Backing up data is the best way to make sure that you will not lose it, whatever may happen to the device where you store the original data. Backing up data involves creating copies of your files and storing them on a hard drive, external storage device or cloud backup service. You have options when it comes to where you want to keep your backups.
Depending on your needs, you can choose to backup your entire hard drive or only specific files or folders on your device. It is also up to you to decide how often you want to backup your data. The more often you do it, the more secure your data is. The easiest way to do it is to set up automatic regular data backups.
The easiest way to backup files on your Mac is to use the built-in software that came with the operating system. There are third-party backup options that offer better data security, but those options are not free.
Backup with Time Machine
MacOS has a Time Machine feature that automatically backs up specific file folders to a device of your choice. To set it up, connect an external storage device to your Mac. After the device is connected, open Apple menu > System Preferences, then click Time Machine.
After you click Select Backup Disk and choose an external storage device as a destination for backups, Time Machine begins backing up your files. You can continue using your Mac while the system works on the backup.
If you select Back Up Automatically, the system will make periodic backups, often without you even noticing it. After the first backup (which will probably take a while), future backups will be faster, as Time Machine backs up only the files that changed since the previous backup.
You can also use the Time Machine menu (the icon looks like a clock with two hands and an arrow running counterclockwise) in the menu bar to start a backup manually (choose Back Up Now), check the status of a backup or skip a backup in progress.
By default Time Machine backs up everything on your hard drive. To exclude specific folders from your backup, open Time Machine preferences and select Options. To exclude items from your backup, click the add (+) button, navigate to the item you want to remove and click Exclude. To stop excluding a folder from backups, select the folder and click the remove (-) button.
Backup with iCloud
All Apple devices have iCloud online storage service built into them. Using this service saves you the hassle of connecting an external data storage device to your Mac every time you want to backup your data. If you are signed in to iCloud, it automatically stores your photos, contacts, calendars, notes, and more.
To customize your iCloud settings, open Apple menu > System Preferences, then click Apple ID > iCloud. Here you can choose the apps – like Photos, Notes, and iCloud Drive – that you want to use with iCloud.
iCloud is designed to store your photos, contacts, calendars, notes and passwords. If you want to backup other types of files on iCloud, you can use iCloud Drive. iCloud Drive is Apple’s document-oriented cloud-based storage service. It allows you to safely store all kinds of documents in iCloud, keep them in sync and access them from all your computers (both Mac and Windows machines), iOS and iPadOS devices. iCloud Drive can automatically backup all the files in your desktop and documents folders.

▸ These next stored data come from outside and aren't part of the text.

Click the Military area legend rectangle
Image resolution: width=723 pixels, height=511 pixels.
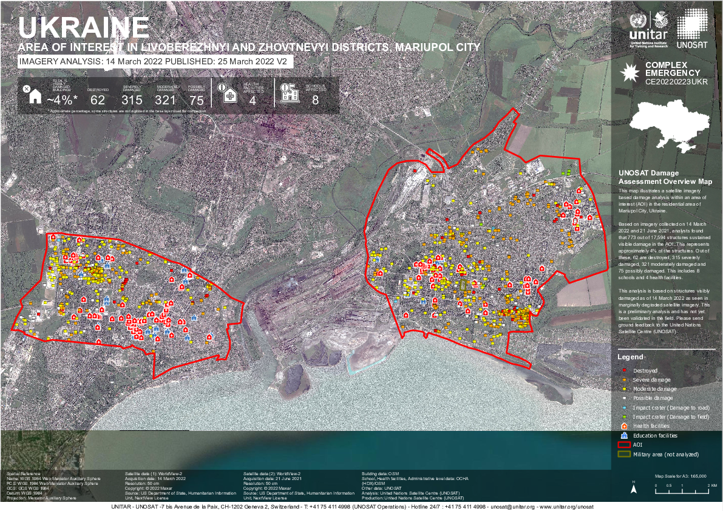(624, 454)
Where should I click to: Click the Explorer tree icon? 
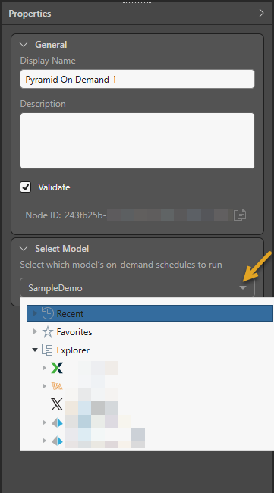(x=47, y=350)
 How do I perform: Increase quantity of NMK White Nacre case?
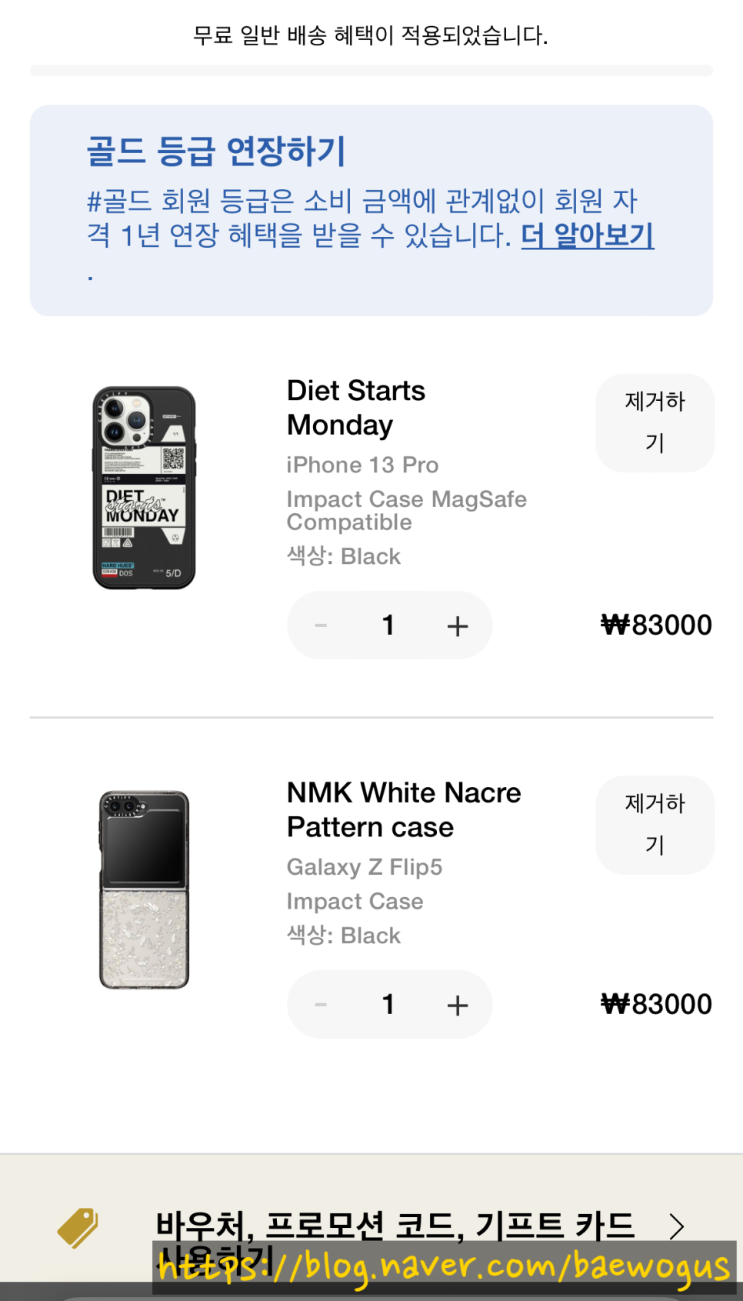(x=458, y=1005)
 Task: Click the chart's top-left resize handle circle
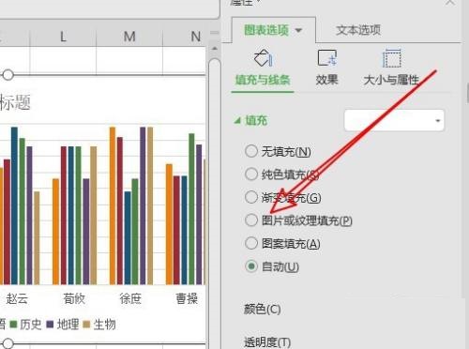[8, 75]
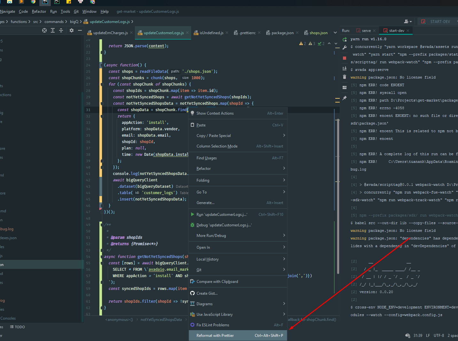Switch to the shops.json editor tab

[x=318, y=33]
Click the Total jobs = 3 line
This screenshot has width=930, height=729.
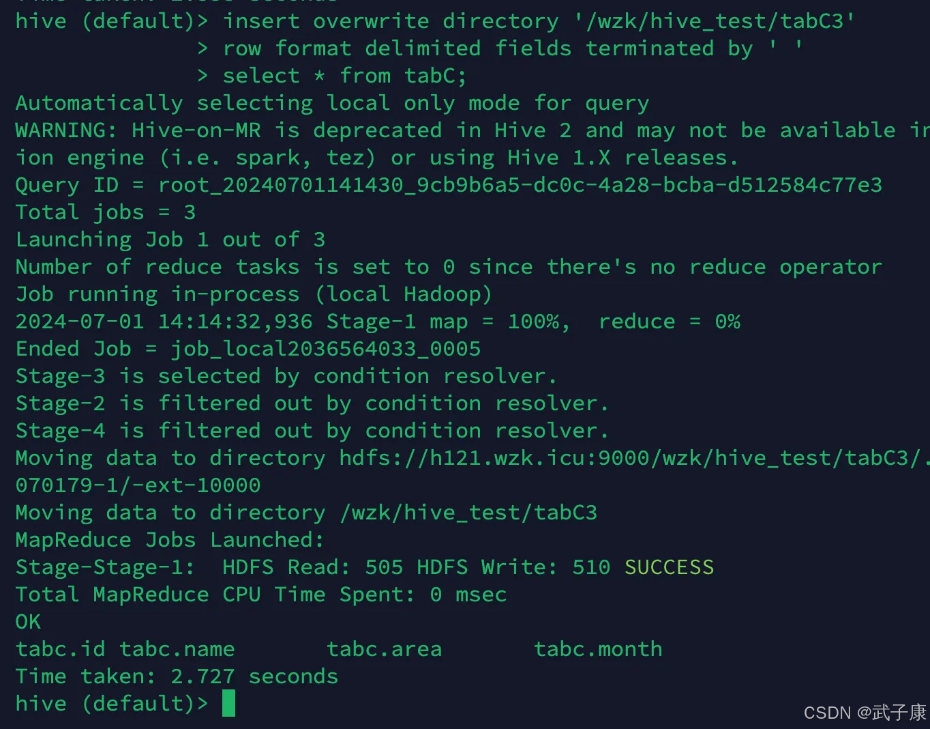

In order to use iCloud Drive, you need to set it up first. To set it up on a Mac machine, choose Apple menu > System Preferences, click Apple ID, then select iCloud in the sidebar. Select iCloud Drive.
All iCloud users get 5GB of free online storage. This includes everything you store on iCloud and iCloud Drive. If you need more space for your backups, you will have to purchase an upgraded storage plan or go with a different backup option.
Backup with third-party apps
If you are not happy with backup options built into your Mac, you can always choose a third-party app such as Backblaze, Carbonite, Dropbox or Google Drive. When you shop for third-party backup software, make sure you trust it fully and understand how it handles your data. To set up a third-party backup app, follow the instructions that come with it.